Monday, February 6, 2012

The joys of being broke at heart


Wong Kar-wai knocked out his 1994 pop romance portmaneau Chungking Express (Chung Hing sam lam) over just three months. The project was a break from the lengthy postproduction of his period martial arts epic Ashes of Time (1994/2008), and indeed, Chungking unfurls with a dizzy, kittenish, revitalizing playfulness that runs counter to Ashes’ more belaboured and intricate aesthetic gestures, despite the fact that these films share many of the same themes and motifs: above all, young people trying on personalities; the durability and masochistic allure of sustained broken-heartedness and melancholy memories; and the comforts of quirky metaphors and magical thinking in times of loss. Yet for all that the film is pretty damned gleeful. It makes housework, breaking and entering and playing with toy airplanes look like an awful lot of fun. (The Mamas and the Papas on the soundtrack helps.)


The film’s twin narratives, both set in the crowded, florescent-lit Babel-labyrinth of pre-hand-over Hong Kong, feature two police officers, known only by their badge numbers, a pixie-like take-out kiosk clerk and a drug smuggler whose look was apparently modeled after Gena Rowlands in Gloria (1980), though something about the combo of her sunglasses, make-up, oversized overcoat and big blonde wig always makes me think she looks like a drag queen. The four stars, two of whom were hugely popular singers, were all East Asian box office gold at the time, but the face who remains most familiar to Western audiences also happens to be the one with the wounded eyes and the role most lovingly loaded with Wong’s signature tropes. Tony Leung’s No. 663 is a soft-spoken cop with a crying apartment, an “emotionally charged towel” and a giant stuffed Garfield doll to whom he talks while waiting for a flight attendant girlfriend who’s never coming home. It’s easy to imagine this character, or any of the others, really, collapsing under the cuteness and wistful sentimentality of Wong’s voice-over monologues, but each of the actors, perfectly in step with their director, very wisely play it cool.

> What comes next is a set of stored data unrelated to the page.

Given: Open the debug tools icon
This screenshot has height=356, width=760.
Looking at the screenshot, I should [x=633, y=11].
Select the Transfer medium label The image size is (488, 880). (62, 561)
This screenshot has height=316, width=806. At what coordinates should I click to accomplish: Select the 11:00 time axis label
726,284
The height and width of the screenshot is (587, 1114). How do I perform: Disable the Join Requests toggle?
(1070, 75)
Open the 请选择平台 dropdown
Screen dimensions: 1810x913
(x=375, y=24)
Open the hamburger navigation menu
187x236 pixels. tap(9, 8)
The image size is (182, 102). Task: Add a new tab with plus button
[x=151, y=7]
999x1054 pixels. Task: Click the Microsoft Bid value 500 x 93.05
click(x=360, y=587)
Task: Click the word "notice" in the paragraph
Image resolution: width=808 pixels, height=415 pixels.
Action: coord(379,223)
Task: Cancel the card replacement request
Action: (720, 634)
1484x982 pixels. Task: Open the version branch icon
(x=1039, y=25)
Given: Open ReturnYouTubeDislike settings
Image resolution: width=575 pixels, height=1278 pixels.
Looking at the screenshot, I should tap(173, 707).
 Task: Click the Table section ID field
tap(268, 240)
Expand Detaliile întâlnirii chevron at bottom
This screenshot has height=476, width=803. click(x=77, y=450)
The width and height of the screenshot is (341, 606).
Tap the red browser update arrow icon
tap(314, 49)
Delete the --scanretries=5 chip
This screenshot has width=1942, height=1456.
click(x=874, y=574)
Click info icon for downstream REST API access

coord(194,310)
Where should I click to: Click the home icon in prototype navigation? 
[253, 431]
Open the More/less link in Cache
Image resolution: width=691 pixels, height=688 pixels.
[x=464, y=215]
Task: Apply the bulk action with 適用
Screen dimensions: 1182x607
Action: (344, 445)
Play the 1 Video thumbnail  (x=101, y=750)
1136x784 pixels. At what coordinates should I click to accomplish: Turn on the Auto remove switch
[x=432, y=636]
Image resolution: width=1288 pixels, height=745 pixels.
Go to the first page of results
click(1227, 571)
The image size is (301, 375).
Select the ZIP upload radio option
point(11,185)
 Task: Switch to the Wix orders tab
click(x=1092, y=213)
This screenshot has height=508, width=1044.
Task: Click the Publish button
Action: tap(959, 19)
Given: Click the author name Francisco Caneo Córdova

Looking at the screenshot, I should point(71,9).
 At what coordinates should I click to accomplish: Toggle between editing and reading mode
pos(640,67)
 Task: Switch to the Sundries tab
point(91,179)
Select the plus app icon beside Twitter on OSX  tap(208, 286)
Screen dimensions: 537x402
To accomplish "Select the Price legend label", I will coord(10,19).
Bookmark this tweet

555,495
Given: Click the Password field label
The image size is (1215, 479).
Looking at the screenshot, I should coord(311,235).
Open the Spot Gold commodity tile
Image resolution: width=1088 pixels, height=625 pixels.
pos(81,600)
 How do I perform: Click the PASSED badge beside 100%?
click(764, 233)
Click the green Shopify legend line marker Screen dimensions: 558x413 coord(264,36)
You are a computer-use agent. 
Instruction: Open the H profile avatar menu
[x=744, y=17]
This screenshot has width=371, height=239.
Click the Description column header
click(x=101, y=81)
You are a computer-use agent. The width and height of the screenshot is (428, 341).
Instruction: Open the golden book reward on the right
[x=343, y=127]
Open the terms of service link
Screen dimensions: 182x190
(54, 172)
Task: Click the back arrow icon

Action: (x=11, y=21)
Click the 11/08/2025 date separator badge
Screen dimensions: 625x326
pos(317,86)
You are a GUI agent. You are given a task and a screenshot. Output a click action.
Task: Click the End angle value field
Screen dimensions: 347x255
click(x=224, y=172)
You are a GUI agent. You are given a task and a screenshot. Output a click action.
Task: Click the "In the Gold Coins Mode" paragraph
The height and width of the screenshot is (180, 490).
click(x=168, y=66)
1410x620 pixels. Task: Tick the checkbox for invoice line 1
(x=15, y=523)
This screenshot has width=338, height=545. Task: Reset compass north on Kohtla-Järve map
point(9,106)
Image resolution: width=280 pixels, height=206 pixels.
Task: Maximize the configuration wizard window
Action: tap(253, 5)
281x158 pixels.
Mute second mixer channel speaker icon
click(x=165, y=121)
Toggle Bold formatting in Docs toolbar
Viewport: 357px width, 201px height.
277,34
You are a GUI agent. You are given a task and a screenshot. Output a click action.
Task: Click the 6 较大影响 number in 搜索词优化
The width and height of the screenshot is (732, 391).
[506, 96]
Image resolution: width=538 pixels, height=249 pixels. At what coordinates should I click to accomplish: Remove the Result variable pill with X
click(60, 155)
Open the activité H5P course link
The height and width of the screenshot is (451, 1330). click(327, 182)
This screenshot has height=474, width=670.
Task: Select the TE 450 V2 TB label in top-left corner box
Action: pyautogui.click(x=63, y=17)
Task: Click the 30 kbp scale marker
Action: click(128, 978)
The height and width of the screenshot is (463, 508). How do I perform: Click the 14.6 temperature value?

Perhaps the real star of Chungking Express is Christopher Doyle, the internationally beloved wild-man cinematographer who developed what would become his singular, shooter-as-auteur approach while working in close collaboration on Wong’s early features. Before revisiting the film to write this piece I hadn’t seen Chungking in many years. I realized that nearly everything I remembered about it and held most dear had much to do with the way Doyle used the film’s array of cramped locations, channelling his pent-up energy into buzzy, brushstroke-like camera moves; the way he coasted down corridors with a wide-angle lens and adored his lovely young subjects in lyrical close-up. It was a visionary aesthetic built largely on necessity—like most visionary aesthetics. And it begs, down on all fours, to be seen on the big screen.

4 comments:

Bunched Undies said...

Such a neat film. I started collecting cans of fruit after this. Thanks for the great read.

JB said...

Thanks, Bunchie. I don't know that anyone's ever accused Wong Kar-wai of promoting healthy eating habits. Or smoking habits. But man, his movies make me want to eat and smoke. And buy a decent suit. And write a science fiction novel. And...

Feminema said...

I bought a motion lamp after seeing Happy Together, and a couple of cheongsam dresses after seeing In the Mood for Love. I doubt Wong Kar-Wai is an advocate of knee-jerk consumption, but somehow his beautiful films achieve it anyway.

JB said...

I'm very confident Wong would be happy to know more women are wearing cheongsam dresses. Shit, maybe I'll buy one... And eat blueberry pie in it!